Create an API key
Create, scope, and revoke MartechFlow API keys to automate your feeds. Keys are shown once, support read or read-and-write access, and are managed by admins.

What API keys are for
An API key lets your own servers and scripts call the MartechFlow API to automate feeds: list your feeds, check run history and exports, and trigger a refresh. Keys are how machine-to-machine access works, separate from the browser login your team uses.
Keys belong to your organization and have access to all of its feeds. Only org owners and admins can create or revoke keys.
Choose a scope
Each key has an access level that controls what operations it can perform. Pick the least access that gets the job done.
- Read only: can list feeds, read run history, and read export pull URLs. It cannot change anything.
- Read and write: everything a read key can do, plus triggering a feed refresh. Write always includes read.
- A read-only key is rejected if it tries to call a write endpoint, even though its data scope is the whole org. Scope is enforced per request.
Create a key
Keys are managed in Settings, in the API keys card (visible to admins and owners).
- 1Go to Settings and open the API keys card.
- 2Enter a descriptive Key name, for example 'Production server' or 'Nightly refresh script'.
- 3Choose Access: Read only, or Read and write.
- 4Click Create key.
- 5Copy the key immediately and store it in your secret manager. It is shown exactly once.
- The token looks like mtf_live_ followed by a long random string.
- After you close the create panel, the full token is gone forever. Only a short prefix is kept for you to recognize the key later.
- If you lose a key, you cannot recover it. Revoke it and create a new one.
Manage and revoke keys
The API keys card lists your live keys with their name, scope, key prefix, and when each was last used. You can revoke a key at any time.
Revoking is immediate: the next request using that key is rejected. Revoked keys are kept for audit, not reactivated, so to rotate a key you revoke the old one and create a new one.
- Last used shows when the key most recently authenticated, so you can spot keys you can safely retire.
- A key keeps working even if the person who created it leaves the organization; the key belongs to the org.
- Keys cannot manage other keys.

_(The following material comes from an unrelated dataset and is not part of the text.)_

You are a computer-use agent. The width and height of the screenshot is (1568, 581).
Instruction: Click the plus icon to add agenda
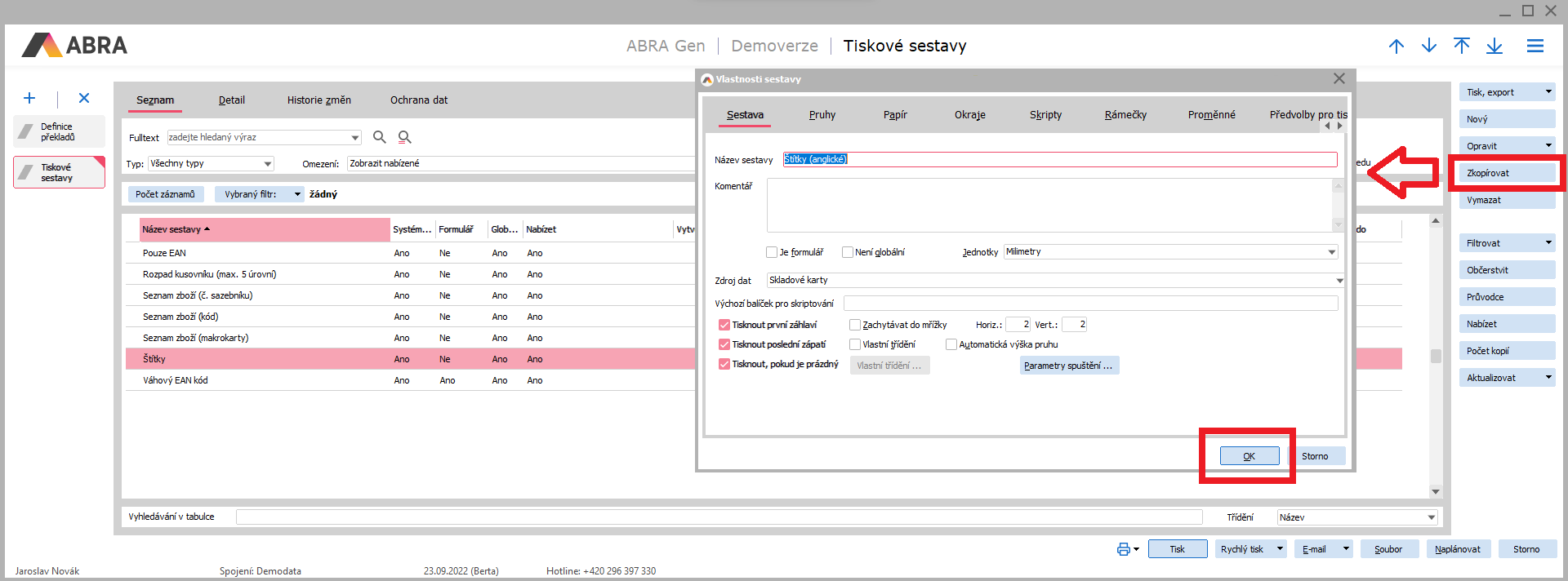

Creating and revoking keys is a logged-in admin action only.
Keep keys safe
Treat a key like a password. Send it only over HTTPS, store it in a secrets manager or environment variable, and never commit it to source control or paste it into client-side code.
Use separate keys per system so you can revoke one without disrupting the others, and prefer read-only keys for anything that only needs to read.